金属の生産からは温室効果ガスのCO2が多量に出る。UNEP(国連環境計画)国際資源パネルの統計によると世界の温室効果ガス排出量の約10%が金属生産から出ているとされている。
そのため、パリ協定で合意された世界の気温上昇を1.5〜2℃以下に抑えるという気候目標達成に向け金属生産からの温室効果ガスの削減が求められている。
そこで研究グループはパリ協定達成のための炭素制約が21世紀にわたる金属生産と利用にもたらす影響を全世界規模でシミュレーション解析した。

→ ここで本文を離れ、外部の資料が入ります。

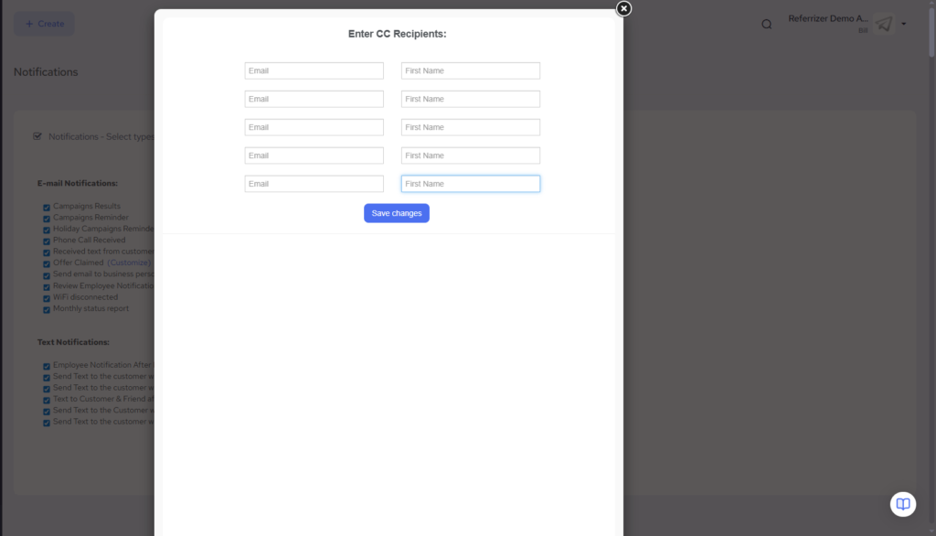Image resolution: width=936 pixels, height=536 pixels.
Task: Open the help book icon widget
Action: pyautogui.click(x=902, y=504)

研究は温室効果ガスが生じる金属の約95%を占めている鉄、アルミニウム、銅、亜鉛、鉛、ニッケルの6金属の生産を対象にして解析を行った。その結果、世界の気温上昇を1.5〜2℃以下に抑えるための炭素制約下では2030年までに対象とする6種の金属の天然鉱石からの生産量が全ての金属においてピークに達し、生産量当たりのCO2排出量がより少ないスクラップからの金属生産量が徐々に増加していって2050年までに天然鉱石からの生産量を上回ることが示された。

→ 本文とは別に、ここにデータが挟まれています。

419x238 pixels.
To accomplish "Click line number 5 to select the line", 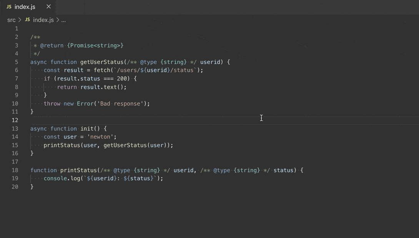I will [x=16, y=62].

しかし、利用可能なスクラップには量的限界があるために21世紀後半にかけてその生産量は徐々に減少し続けるという状況になってしまい人口一人当たりの金属利用可能量が日本を含む高所得国の現在の約12t(トン)が約7tにまで減少する状況が生じるという分析結果が出たとしている。

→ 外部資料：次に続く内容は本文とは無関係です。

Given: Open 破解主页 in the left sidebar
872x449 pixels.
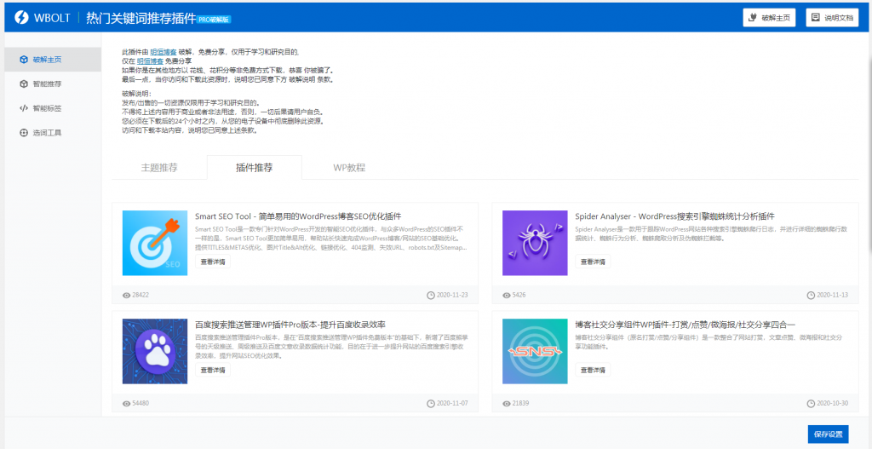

そのため、その対応策として脱炭素電力の利用、エネルギー効率のアップをはじめ、水素還元技術の普及、リサイクル率の向上などの推進を挙げているが、それらの様々な対策を野心的に実行するとしても人口1人当たりの金属利用可能量は今の12tより少ない約10tにまでにしかならないとする厳しい見方をしている。
日本の脱炭素社会と金属利用に関する長期展望の構築に貢献することが期待される。